Procédez comme suit pour installer l’authentification par mappage de certificat client avec Windows Server 2019 ou 2022 :

  1. Ouvrez Outils d'administration et cliquez sur Gestionnaire de serveur.
  2. Dans le tableau de bord Server Manager (Gestionnaire de serveur), cliquez sur Add roles and features (Ajouter des rôles et des fonctionnalités).
  3. Acceptez les paramètres par défaut et cliquez sur Next (Suivant) sur les pages Before You Begin (Avant de commencer), Installation Type (Type d’installation) et Server Selection (Sélection du serveur).
  4. Sur la page Server Roles (Rôles de serveur), activez Web Server (IIS) (Serveur Web [IIS]) et cliquez sur Next (Suivant).
  5. Sur la page Features (Fonctionnalités), cliquez sur Next (Suivant).
  6. Sur la page Web Server Role (IIS) (Rôle de serveur Web [IIS]), cliquez sur Next (Suivant).
  7. Sur la page Role Services (Services de rôle), développez la section Security (Sécurité).
  8. Dans la section Security (Sécurité), sélectionnez IIS Client Certificate Mapping Authentication (Authentification par mappage de certificat client IIS) et cliquez sur Next (Suivant).
  9. Sur la page Confirmation, cliquez sur Install (Installer).

Activer l'authentification par mappage de certificat client Active Directory

Une fois le mappage de certificat client Active Directory installé, activez la fonctionnalité en procédant comme suit :

  1. Démarrez Internet Information Server (IIS) Manager.
  2. Dans le nœud Connexions, cliquez sur le nom de votre serveur Web.
  3. Double-cliquez sur Authentification dans la fenêtre Vue des fonctionnalités.
  4. Vérifiez que l'option Authentification du certificat client Active Directory est affichée.

    Si la fonctionnalité n'est pas affichée ou disponible, vous pouvez être amené à redémarrer votre serveur Web pour terminer l'installation de la fonctionnalité Authentification du certificat client Active Directory.

  5. Double-cliquez sur Authentification du certificat client Active Directory et sélectionnez Activer dans la fenêtre Actions.
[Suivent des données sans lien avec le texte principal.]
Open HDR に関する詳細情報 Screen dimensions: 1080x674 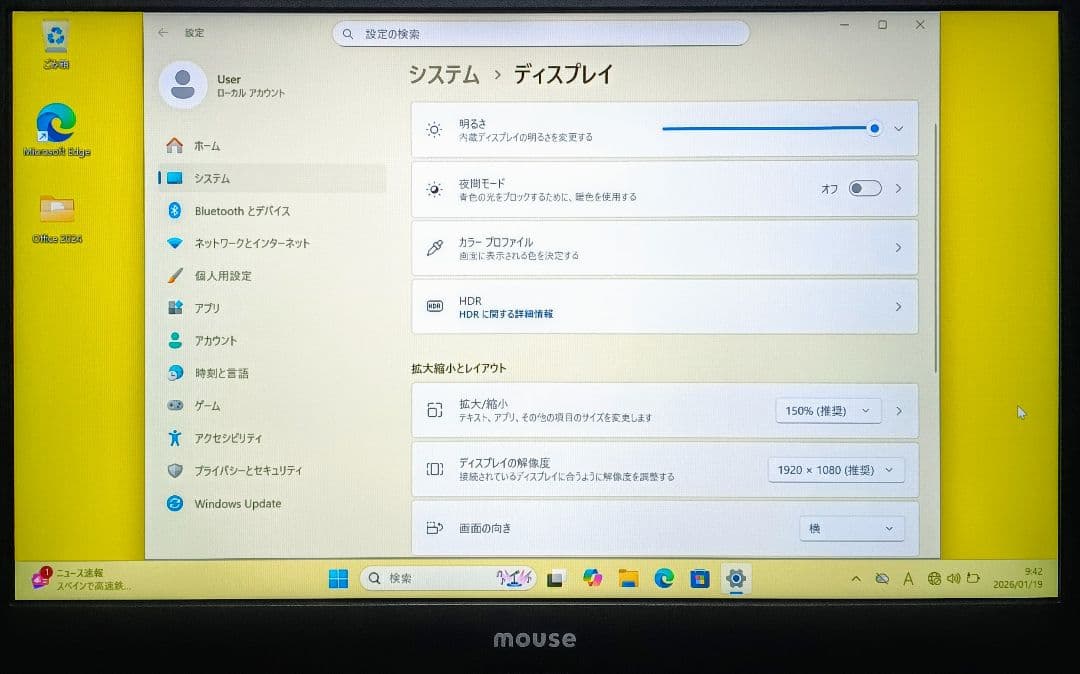point(664,307)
Un message s’affiche, indiquant que l’authentification SSL doit être activée pour que vous puissiez utiliser l’authentification du certificat client Active Directory. Ceci fait l'objet de la section suivante.

Configurer ArcGIS Web Adaptor pour demander des certificats SSL et clients

Procédez comme suit afin de configurer ArcGIS Web Adaptor pour demander des certificats SSL et clients :

  1. Démarrez le Gestionnaire des services Internet (IIS).
  2. Développez le nœud Connections (Connexions) et sélectionnez votre site ArcGIS Web Adaptor.
  3. Double-cliquez sur Authentification dans la fenêtre Vue des fonctionnalités.
  4. Désactivez toutes les formes d'authentification.
  5. Sélectionnez de nouveau votre instance ArcGIS Web Adaptor dans la liste Connections (Connexions).
  6. Double-cliquez sur Paramètres SSL.
  7. Activez l'option Exiger SSL et sélectionnez l'option Demander sous Certificats clients.
  8. Cliquez sur Appliquer pour enregistrer les modifications.
Remarque :

Pour que l’authentification de certificat client fonctionne sur Microsoft Windows Server 2022, TLS 1.3 doit être désactivé dans les liaisons de site HTTPS.
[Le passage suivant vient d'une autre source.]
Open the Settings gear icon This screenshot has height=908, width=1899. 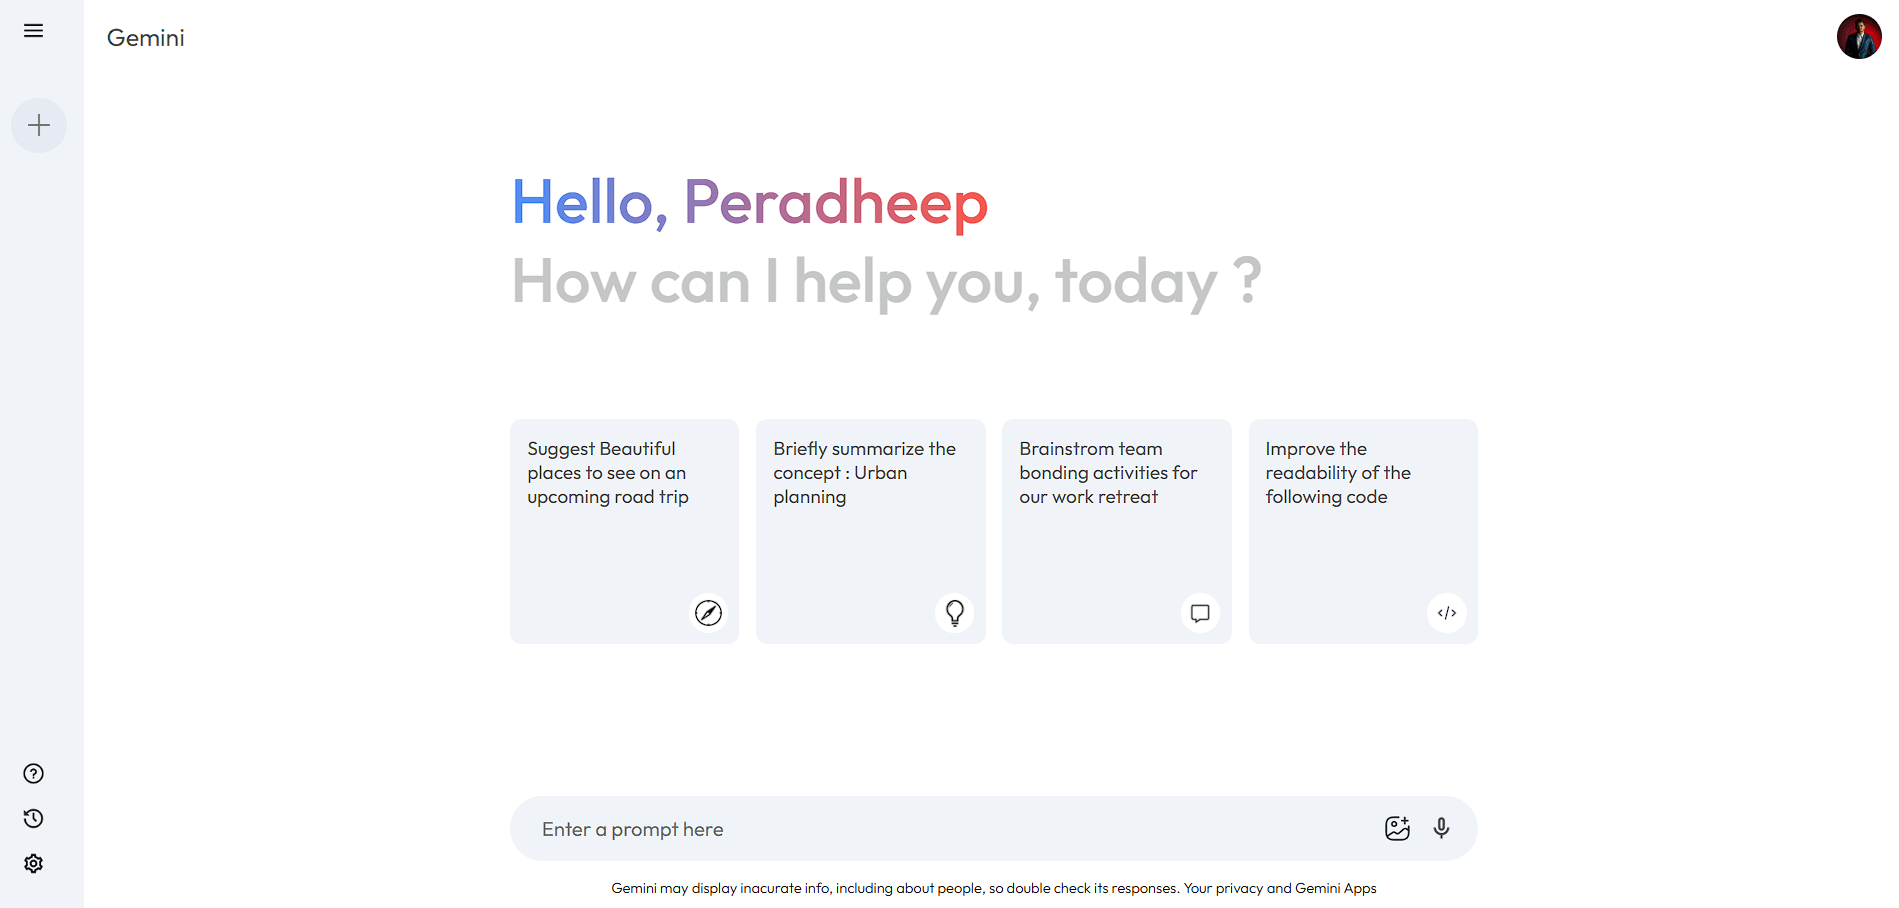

Vérifier que vous pouvez accéder au portail à l’aide de Windows Active Directory et de l’authentification de certificat client.

Procédez comme suit pour vérifier que vous pouvez accéder au portail à l’aide de Windows Active Directory et de l’authentification de certificat client :

  1. Ouvrez le portail.

    L’URL est au format suivant : https://organization.example.com/<context>/home.

  2. Vérifiez que vous êtes invité à saisir vos informations d'identification de sécurité et pouvez accéder au site Web.

Empêcher les utilisateurs de créer leurs propres comptes intégrés

Vous pouvez empêcher les utilisateurs de créer leurs propres comptes intégrés en désactivant la possibilité pour les utilisateurs de créer des comptes intégrés dans les paramètres de l’organisation.